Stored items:
---

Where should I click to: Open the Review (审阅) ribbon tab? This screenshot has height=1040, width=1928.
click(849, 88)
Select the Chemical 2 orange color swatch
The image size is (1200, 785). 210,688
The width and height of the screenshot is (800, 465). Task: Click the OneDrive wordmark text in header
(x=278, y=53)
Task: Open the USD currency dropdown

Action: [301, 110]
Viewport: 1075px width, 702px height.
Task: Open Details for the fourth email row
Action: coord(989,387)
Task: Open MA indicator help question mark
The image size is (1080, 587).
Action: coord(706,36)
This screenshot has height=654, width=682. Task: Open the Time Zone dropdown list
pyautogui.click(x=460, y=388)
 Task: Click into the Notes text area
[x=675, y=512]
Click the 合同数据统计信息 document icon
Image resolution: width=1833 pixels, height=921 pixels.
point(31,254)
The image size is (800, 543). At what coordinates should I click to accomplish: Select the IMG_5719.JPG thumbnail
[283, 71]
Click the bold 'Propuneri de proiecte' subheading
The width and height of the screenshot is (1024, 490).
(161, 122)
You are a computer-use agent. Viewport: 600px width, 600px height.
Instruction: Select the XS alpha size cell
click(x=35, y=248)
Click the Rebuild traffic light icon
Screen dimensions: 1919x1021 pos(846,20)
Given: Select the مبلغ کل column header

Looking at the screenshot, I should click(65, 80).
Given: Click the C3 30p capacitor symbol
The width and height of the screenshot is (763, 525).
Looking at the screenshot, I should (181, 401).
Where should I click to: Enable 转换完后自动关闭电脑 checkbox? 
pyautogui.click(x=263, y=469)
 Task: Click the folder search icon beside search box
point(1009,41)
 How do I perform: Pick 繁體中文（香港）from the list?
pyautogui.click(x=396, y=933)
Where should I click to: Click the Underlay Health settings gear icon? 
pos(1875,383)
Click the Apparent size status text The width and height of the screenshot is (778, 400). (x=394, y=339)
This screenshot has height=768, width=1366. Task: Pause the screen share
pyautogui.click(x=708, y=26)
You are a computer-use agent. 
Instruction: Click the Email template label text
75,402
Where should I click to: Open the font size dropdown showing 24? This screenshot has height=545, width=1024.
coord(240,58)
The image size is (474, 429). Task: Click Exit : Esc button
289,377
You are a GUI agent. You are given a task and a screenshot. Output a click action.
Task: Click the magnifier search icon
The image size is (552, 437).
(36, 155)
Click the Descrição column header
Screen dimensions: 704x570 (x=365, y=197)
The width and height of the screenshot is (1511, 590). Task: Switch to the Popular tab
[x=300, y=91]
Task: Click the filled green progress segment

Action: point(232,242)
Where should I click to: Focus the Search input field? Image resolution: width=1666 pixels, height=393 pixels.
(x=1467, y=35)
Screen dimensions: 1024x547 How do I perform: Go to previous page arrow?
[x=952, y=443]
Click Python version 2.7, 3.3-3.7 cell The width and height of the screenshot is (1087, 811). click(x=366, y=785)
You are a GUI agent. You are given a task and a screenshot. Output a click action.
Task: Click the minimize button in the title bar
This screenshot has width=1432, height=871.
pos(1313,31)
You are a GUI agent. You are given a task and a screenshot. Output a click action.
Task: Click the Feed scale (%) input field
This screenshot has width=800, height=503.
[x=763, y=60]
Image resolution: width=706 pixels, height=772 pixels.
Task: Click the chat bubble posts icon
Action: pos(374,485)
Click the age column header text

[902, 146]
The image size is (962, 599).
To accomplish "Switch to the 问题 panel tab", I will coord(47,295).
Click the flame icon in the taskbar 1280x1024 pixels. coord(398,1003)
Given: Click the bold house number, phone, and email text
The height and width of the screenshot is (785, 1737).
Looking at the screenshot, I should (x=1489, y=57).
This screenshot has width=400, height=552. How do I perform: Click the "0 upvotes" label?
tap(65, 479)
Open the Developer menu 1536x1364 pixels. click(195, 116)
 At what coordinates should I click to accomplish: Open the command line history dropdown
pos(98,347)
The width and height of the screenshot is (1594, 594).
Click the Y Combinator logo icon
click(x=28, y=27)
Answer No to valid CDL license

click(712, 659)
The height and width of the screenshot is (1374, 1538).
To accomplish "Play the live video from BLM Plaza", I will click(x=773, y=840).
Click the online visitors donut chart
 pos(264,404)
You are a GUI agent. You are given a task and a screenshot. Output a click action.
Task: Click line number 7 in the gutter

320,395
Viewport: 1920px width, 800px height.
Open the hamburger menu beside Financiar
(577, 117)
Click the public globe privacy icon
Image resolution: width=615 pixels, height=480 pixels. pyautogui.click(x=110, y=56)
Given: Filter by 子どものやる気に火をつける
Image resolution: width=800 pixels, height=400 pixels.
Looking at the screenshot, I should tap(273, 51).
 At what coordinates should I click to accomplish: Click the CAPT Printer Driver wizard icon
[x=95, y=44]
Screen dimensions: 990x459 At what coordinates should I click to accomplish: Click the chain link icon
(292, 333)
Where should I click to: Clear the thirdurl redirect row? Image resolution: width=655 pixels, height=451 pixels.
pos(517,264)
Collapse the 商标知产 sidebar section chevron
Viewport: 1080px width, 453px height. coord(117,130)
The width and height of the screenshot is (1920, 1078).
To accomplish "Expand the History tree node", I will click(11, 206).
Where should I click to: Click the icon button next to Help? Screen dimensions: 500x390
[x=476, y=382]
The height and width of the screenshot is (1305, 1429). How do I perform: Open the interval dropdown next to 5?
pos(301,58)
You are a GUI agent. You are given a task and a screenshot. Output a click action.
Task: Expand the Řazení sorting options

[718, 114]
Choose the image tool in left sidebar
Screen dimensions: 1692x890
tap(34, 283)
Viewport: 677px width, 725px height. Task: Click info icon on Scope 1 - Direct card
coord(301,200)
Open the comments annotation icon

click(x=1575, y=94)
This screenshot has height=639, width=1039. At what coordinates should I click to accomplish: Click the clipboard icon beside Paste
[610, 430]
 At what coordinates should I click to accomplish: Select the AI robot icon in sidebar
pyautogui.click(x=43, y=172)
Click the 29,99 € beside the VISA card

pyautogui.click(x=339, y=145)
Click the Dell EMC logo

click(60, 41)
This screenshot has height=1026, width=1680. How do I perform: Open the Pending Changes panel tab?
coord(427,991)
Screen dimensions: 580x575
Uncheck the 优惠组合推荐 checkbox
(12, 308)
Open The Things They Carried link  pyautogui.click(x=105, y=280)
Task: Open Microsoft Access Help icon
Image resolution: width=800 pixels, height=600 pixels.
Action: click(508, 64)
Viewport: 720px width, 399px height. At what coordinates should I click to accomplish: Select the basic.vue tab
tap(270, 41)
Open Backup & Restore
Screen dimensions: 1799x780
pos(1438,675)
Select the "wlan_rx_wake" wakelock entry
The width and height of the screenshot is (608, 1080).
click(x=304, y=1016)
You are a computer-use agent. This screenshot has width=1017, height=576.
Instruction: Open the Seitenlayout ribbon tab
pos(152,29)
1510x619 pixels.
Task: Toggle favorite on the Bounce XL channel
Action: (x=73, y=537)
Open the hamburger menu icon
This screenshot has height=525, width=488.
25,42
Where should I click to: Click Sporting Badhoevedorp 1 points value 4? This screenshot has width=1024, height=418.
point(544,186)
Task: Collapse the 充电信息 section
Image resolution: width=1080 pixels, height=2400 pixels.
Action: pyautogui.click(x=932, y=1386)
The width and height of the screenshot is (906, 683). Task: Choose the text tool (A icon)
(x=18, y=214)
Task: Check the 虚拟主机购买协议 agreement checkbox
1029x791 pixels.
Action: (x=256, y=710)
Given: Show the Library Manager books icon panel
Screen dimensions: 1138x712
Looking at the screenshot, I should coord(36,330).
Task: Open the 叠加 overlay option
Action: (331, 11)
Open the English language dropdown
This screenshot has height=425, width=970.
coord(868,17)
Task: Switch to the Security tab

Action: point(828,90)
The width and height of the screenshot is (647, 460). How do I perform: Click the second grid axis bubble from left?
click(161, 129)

---

## What to work on
All lines in the records above that contain "will" are to be reported.

## The answer
To accomplish "Switch to the 问题 panel tab", I will coord(47,295).
To accomplish "Play the live video from BLM Plaza", I will click(x=773, y=840).
To accomplish "Expand the History tree node", I will click(11, 206).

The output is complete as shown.